As we discussed last year, this ETF is not the cheapest, with a 0.4 per cent charge. But its robust methodology, combined with the ETF’s scale, continue to impress us.

 

Invesco EQQQ NASDAQ-100 UCITS ETF (EQQQ) 

At a time when big tech companies appear to be consolidating their position as market leaders, this ETF retains its appeal as a play on high-growth businesses. The Nasdaq 100 index tracks the biggest non-financial US stocks, leading it to big allocations in the technology, telecommunications and consumer discretionary sectors. The FAANG stocks, Microsoft (US:MSFT), Intel (US:INTC) and Cisco Systems (US:CSCO) were among the ETF’s top 10 holdings at the end of April.

iShares continues to offer a larger rival product, but the Invesco ETF charges slightly less and has more than ample assets and liquidity. Investors may also like the chance to diversify in terms of which ETF providers they use.

 

iShares Edge S&P 500 Minimum Volatility UCITS ETF (MVUS)

This ETF has not covered itself in glory, falling roughly in line with the main S&P 500 index during the sell-off and slightly lagging behind as prices have recovered. However, its characteristics may still appeal to some.

As we noted, the biggest US tech companies have held up relatively well in the crisis, and have led the recent market recovery. But their shares could be vulnerable to any resumption of volatility, while some of the FAANG companies themselves remain exposed to regulatory pressures in future.

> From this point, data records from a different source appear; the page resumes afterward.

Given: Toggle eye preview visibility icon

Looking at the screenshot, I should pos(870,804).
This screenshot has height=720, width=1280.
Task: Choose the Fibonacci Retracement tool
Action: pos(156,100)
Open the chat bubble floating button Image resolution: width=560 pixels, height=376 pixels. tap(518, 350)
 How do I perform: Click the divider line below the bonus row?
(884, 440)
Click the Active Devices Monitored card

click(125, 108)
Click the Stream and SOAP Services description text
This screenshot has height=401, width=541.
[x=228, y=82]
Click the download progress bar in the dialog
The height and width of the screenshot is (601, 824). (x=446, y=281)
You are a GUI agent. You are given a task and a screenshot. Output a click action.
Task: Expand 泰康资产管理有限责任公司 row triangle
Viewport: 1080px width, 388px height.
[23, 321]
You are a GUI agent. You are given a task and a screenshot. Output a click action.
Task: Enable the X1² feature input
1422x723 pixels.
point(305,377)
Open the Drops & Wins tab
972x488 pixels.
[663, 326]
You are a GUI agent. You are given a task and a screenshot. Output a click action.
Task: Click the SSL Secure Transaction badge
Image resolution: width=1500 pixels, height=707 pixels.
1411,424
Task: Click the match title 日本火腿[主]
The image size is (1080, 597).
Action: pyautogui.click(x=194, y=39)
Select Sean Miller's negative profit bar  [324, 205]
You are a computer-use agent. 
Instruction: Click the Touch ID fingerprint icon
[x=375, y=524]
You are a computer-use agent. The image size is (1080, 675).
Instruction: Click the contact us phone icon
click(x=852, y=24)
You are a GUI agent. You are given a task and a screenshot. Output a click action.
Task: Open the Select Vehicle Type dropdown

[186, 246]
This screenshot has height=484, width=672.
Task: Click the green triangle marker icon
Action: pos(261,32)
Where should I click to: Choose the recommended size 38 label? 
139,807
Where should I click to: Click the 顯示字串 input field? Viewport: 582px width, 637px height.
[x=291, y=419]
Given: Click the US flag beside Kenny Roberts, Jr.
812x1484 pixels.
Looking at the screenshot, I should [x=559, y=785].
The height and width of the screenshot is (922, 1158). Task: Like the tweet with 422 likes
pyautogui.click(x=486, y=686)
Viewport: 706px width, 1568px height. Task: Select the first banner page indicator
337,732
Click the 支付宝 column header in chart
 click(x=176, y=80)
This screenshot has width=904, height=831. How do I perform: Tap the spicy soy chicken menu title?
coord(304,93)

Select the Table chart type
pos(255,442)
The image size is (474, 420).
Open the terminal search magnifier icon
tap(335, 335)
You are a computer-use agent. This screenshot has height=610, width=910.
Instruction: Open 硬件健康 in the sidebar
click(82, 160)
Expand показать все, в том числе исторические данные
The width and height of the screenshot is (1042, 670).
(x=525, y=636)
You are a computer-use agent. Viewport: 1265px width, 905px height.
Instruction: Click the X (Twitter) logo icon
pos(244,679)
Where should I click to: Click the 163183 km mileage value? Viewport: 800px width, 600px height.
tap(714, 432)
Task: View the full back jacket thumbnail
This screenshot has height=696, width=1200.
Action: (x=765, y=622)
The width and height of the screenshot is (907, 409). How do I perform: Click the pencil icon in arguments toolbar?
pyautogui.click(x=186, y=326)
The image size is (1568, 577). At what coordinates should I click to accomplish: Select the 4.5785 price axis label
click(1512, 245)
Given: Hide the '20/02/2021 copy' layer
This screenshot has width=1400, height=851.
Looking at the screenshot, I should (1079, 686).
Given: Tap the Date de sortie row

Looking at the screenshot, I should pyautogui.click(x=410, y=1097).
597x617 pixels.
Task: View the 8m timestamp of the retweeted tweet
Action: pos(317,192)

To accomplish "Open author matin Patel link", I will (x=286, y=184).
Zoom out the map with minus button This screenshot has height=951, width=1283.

This minimum volatility ETF has less exposure to the likes of the FAANGs than the main index, which in part explains its underwhelming performance. Investors looking to take a slightly contrarian position by underweighting these leading stocks within their US exposure may still be tempted to use this fund.

 

New: Fidelity US Quality Income (FUSD)

This ETF stood out as an equity income option because of its conservative methodology. Rather than just chasing high yields or seeking out businesses with the longest dividend track records, Fidelity US Quality Income focuses on large- and mid-cap dividend-paying companies with robust fundamental characteristics.

Index constituents are screened using metrics such as free-cash-flow margins, the return on invested capital and free-cash-flow stability. As such, investors are getting some benefit from dividends, but also enjoy a more defensive, total return approach.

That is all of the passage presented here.